How to load a very large table by splitting it into multiple tasks (with CDC)

Creation date: 05/12/2024 14:59 Updated: 11/12/2024 09:33 full load full load using multiple segments full load using multiple tasks multiple segments multiple tasks progress qlik qlik replicate save full load progress save progress of full load split tasks

Let's say I have an EmployeeDetails table with 1.2 billion records and loading the table into my target takes a very long time or there are issues which prevent me from loading this table all at once, forcing me to start the whole full load over again.

In this scenario, I want to load the table in segments, and save progress after each segment is complete, which in our scenario can't easily be accomplished in one task by doing one big full load. Below is a diagram of how I want to split my table. I want only the customers 1950 - 1975, loaded in 3 segments.

To accomplish this, I will split the table into 3 tasks for a full load, followed up by one task that captures changes on this table. The architecture of this setup is as follows:

One CDC only task - This will capture all the changes.
Multiple Full Load only tasks - These will only do the full load. They will split the table using filters.

Here are the steps:

1. Create your full load tasks according to your number of segments. I have three segments so I've created a task for each segment as shown in the image above, named accordingly, "EE_FL_Task_TaskNumber".

2. Next, disable Apply Changes on each of the full load tasks.

3. For each of your full load tasks, set these Full Load settings accordingly:

Task 1 should be set to "DROP and CREATE table". This is so that if any issues occur, Task 1 can be used to recreate the table and start over.

Each subsequent full load task after Task 1 should be set to "Do nothing". This is so that the table created by Task 1 is not deleted by the subsequent full load tasks.

4. Set your filters on each task. We will filter each task with records according to these segments. Our advice is to filter using a column that is not updated. We are using a date column to filter.

You can choose to use a Full Load Passthru filter which can be relatively more performant than a regular table filter as it filters the records on the source rather than pulling them into Replicate then filtering.
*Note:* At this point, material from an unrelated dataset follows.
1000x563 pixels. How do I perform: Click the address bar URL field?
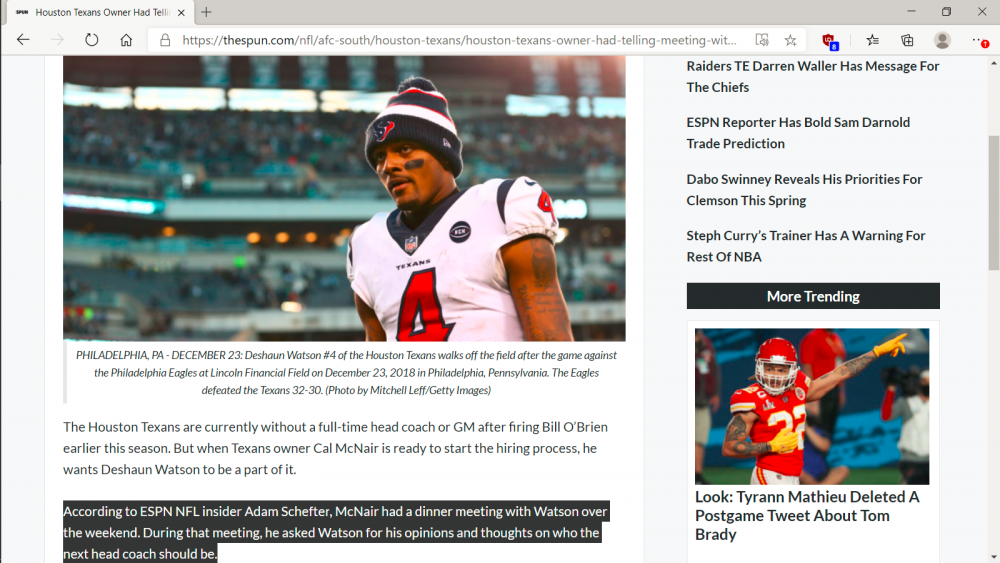[x=460, y=41]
Alternatively, you can opt to use regular table filters. Below is an example of what our regular filter looks like. This can be achieved by going to the Table Settings -> Filter.

If you require assistance with this step please don't hesitate to reach out to us at helpdesk@ibt.com.au

5. Once you've set the full load task settings correctly, ensure that your tables have either a primary key or a mix of columns with keys defined on them for uniqueness. This is essential for the CDC aspect of this whole setup. In my case, I had no PK column so I set keys on three columns to ensure uniqueness. I made sure to also add these keys in each and every full load task so that they are all consistent.

6. Run your full load tasks. Start from Task 1 and go up sequentially ensuring you only run one full load at a time.

Pro tip: After each full load segment completes, you can compare the row count of the segments on the source and the segments on target to ensure that the correct number of records are being replicated. The row count may differ slightly between the source and target if the source table is live.

7. Create a new task for capturing changes, and ensure that Full Load Processing is OFF.

8. Next, set these Error Handling settings which will prevent duplicates from occurring. This is because we will need to start the task from a timestamp to capture all the changes since the first full load task was started. This means that some changes will be replayed thus there is a potential for duplicates if these settings are not set and there are no keys defined on the table for uniqueness.

9. Ensure that the table key columns in this CDC task are consistent with all your full load tasks.

10. Once you have done this, go to Advanced Run Options and start the task a bit earlier than the time at which full load Task 1 was started. You can choose to go 5 minutes, 30 minutes, or one hour before the time that Task 1 started to avoid missing any changes. This depends on how active your table is and whether there are long running transactions. The error handling settings and keys we enabled above should prevent any duplicates from being applied to the table.

Note: It is highly recommended that you test this first. Try inserting duplicates at the source. Try replaying changes and seeing if duplicates go through to the target.

To find the correct timestamp at which to start your CDC task, you can check the logs of the first full load task (Task 1) for the first instance of the line "Start loading table", as shown in this image below.

You will see there is a hexadecimal encoded timestamp. Convert it to decimal. (See below)

Then convert it again to a timestamp using an epoch converter. (See below)

To reiterate, from this timestamp, you'd want to go back and start the CDC task AT MINIMUM 5 minutes before this or 30 minutes or more to be extra safe. This is to ensure that absolutely no long running transactions on the source tables are missed, resulting in missing data.

If your table is very active you will see changes and latency as the task is now going back through all the changes that occurred during when the full loads were taking place. However as the changes are applied, you should see latency go back down.